Based on Remember This House, an unfinished manuscript by African American writer James Baldwin, this film depicts the tumultuous contemporary history of African Americans by tracing of the stories of three assassinated activists—Medgar Evers, Malcolm X, and Martin Luther King, Jr. The unchanged nature of discrimination—despite the achievement of legal equality—is thrown into relief by Baldwin’s lectures, and remarks he made on television, intertwined with film clips and excerpts from musical performances. Haitian director Raoul Peck spent many years developing this film, which is narrated by actor Samuel L. Jackson.



[Director’s Statement] I started reading James Baldwin when I was a fifteen-year-old boy in search of rational explanations for the contradictions I was confronting in my already nomadic life, which would take me from Haiti to Congo to France to Germany and to the United States of America. He was one of the few authors I could call “my own.” Authors who were speaking of a world I knew, in which I was not just a footnote or a third-rate character. They were telling stories describing history and defining structures and human relationships that matched what I was seeing around me.

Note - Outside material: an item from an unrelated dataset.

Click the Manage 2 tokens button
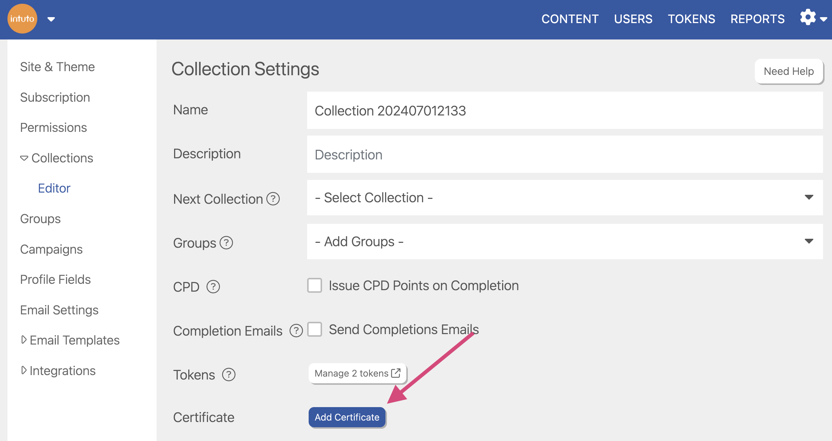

Medgar Evers died on June 12, 1963. Malcolm X died on February 21, 1965. And Martin Luther King, Jr., died on April 4, 1968. Over the course of five years, the three men were assassinated.

They were black, but it is not the color of their skin that connected them. They fought on quite different battlefields. And quite differently. But in the end, all three were deemed dangerous and therefore disposable. For they were eliminating the haze of racial confusion.

Like them, James Baldwin also saw through the system. And he knew and loved these men.

He was determined to expose the complex links and similarities among Medgar, Malcolm, and Martin. He planned to write about them. He was going to write his ultimate book, Remember This House.

I came upon these three men and their assassinations much later. Nevertheless, these three facts, these elements of history, form the starting point, the “evidence” you might say, for a deep and intimate personal reflection on my own political and cultural mythology, my own experiences of racism and intellectual violence.

This is exactly the point when I really needed James Baldwin. He gave me a voice, gave me the words, gave me the rhetoric.


Raoul Peck

Raoul Peck’s complex body of work includes the narrative films The Man by the Shore (1993, Screened in competition at the 1993 Cannes Film Festival), and Lumumba (2000, Director’s Fortnight, Cannes 2000, also bought and aired by HBO). He also directed and produced Sometimes in April for HBO (2005, Berlinale 2005), Moloch Tropical (2009, Toronto 2009, Berlinale 2010), and Murder in Pacot (2014, Toronto 2014, Berlinale 2015). His documentaries include Lumumba, Death of a Prophet (1990), Desounen, Dialogue with Death (1994, BBC); and Fatal Assistance (2013, Berlinale, Hot Docs 2013). He served as a jury member at Cannes in 2012, as well as at Berlin in 2002. He is presently chairman of the national French film school La Fémis, and has been the subject of numerous retrospectives worldwide. In 2001, Human Rights Watch awarded him the Irene Diamond Lifetime Achievement Award. His latest feature film, The Young Karl Marx (2017), premiered at the 67th Berlin International Film Festival.